> [Task to complete]: Starting with the line that holds "Viewport: 656px width, 450px", reproduce each line through the last one of the data, exactly as written. Pictures are not copied.

> [Given information]:
--------------------------------------------------

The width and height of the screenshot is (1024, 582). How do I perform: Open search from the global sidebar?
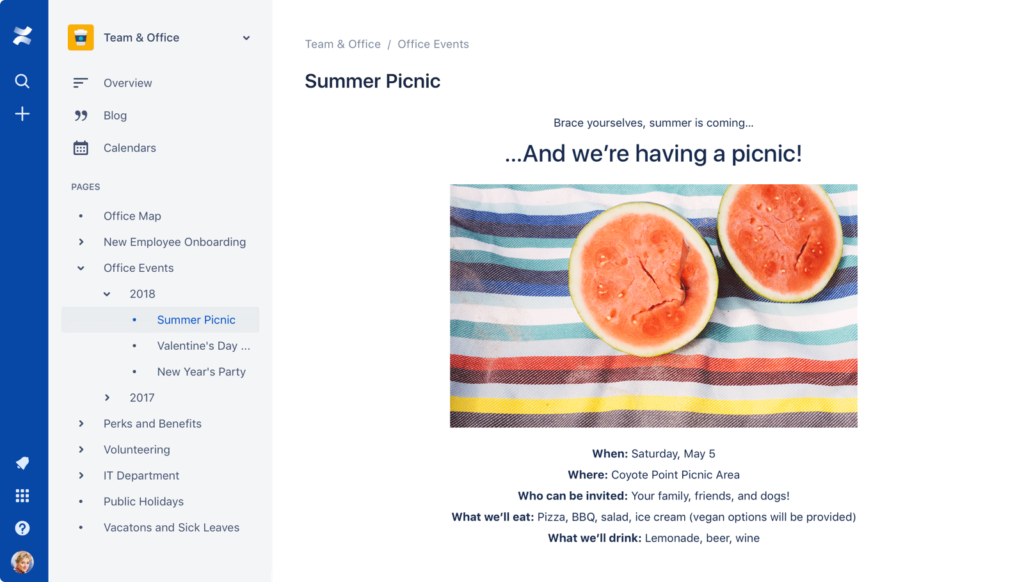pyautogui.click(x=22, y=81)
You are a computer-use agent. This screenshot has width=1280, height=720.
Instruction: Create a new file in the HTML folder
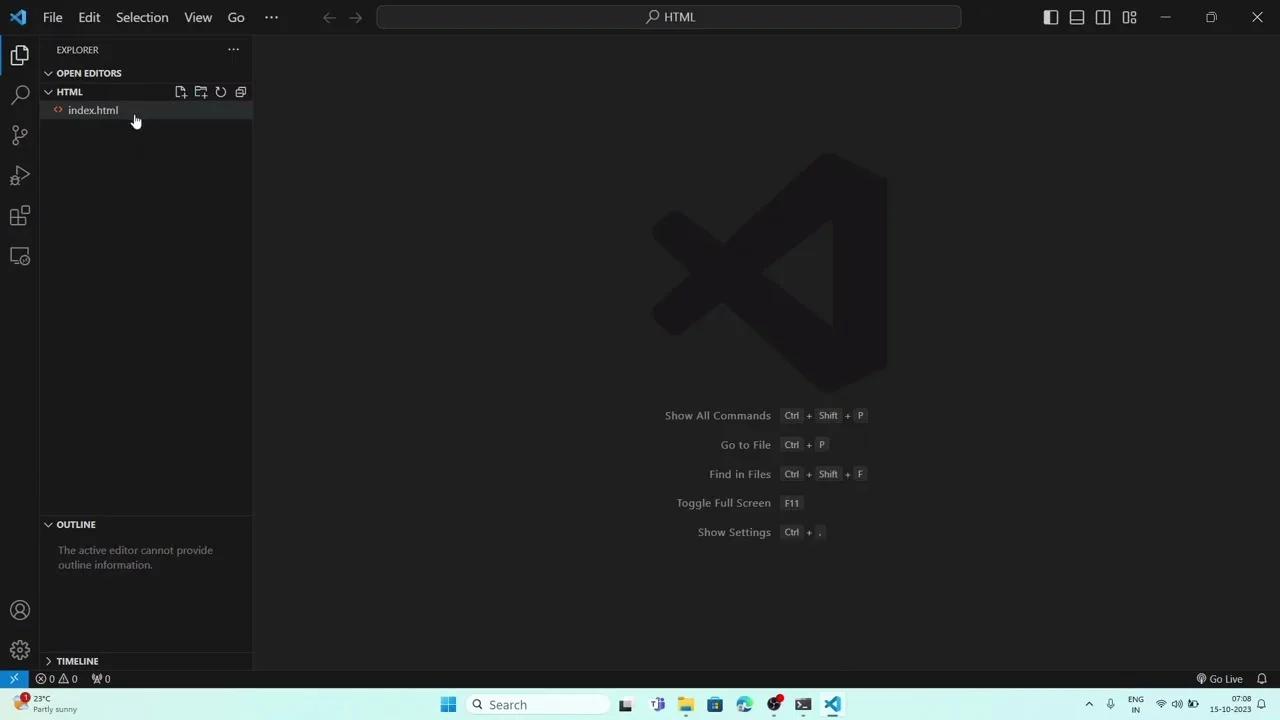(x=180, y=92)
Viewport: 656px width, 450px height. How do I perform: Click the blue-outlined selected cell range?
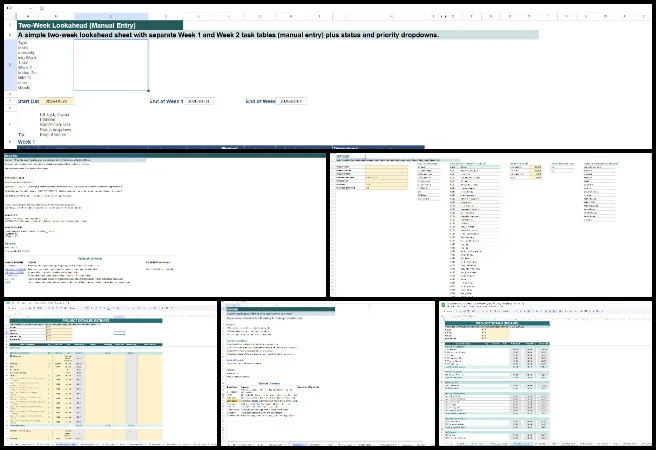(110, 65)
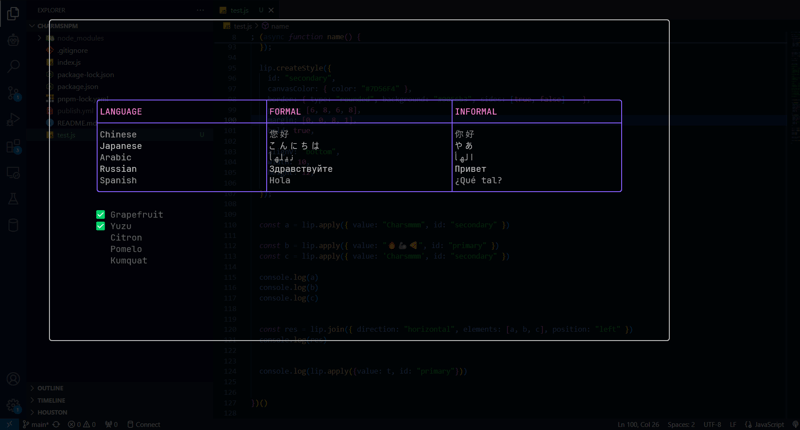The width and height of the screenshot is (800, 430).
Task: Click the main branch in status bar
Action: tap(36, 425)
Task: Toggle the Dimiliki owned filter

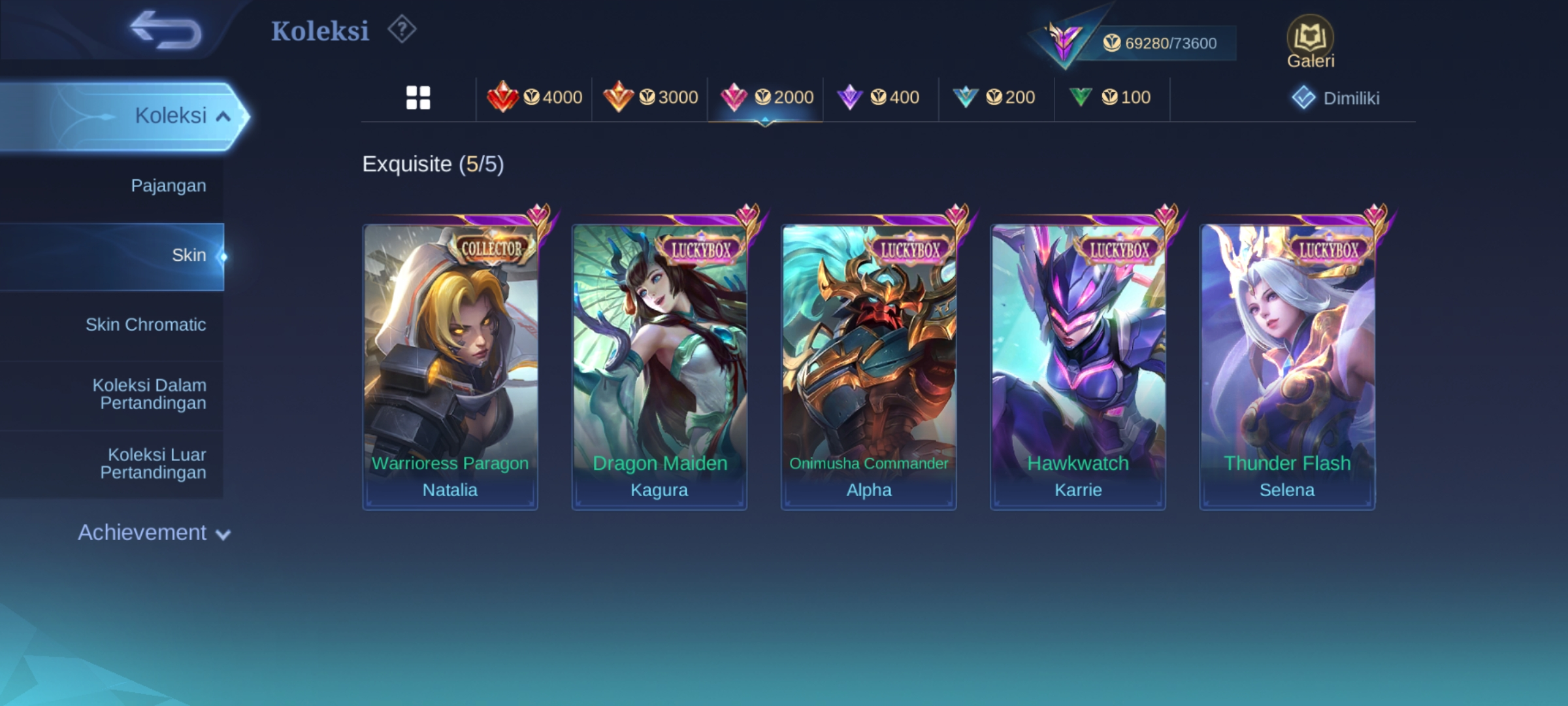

--------------------------------------------------

> [Written response]:
Viewport: 656px width, 450px height. How do I perform: Click the blue-outlined selected cell range?
(110, 65)
The width and height of the screenshot is (800, 430).
Task: Click the main branch in status bar
Action: tap(36, 425)
Task: Toggle the Dimiliki owned filter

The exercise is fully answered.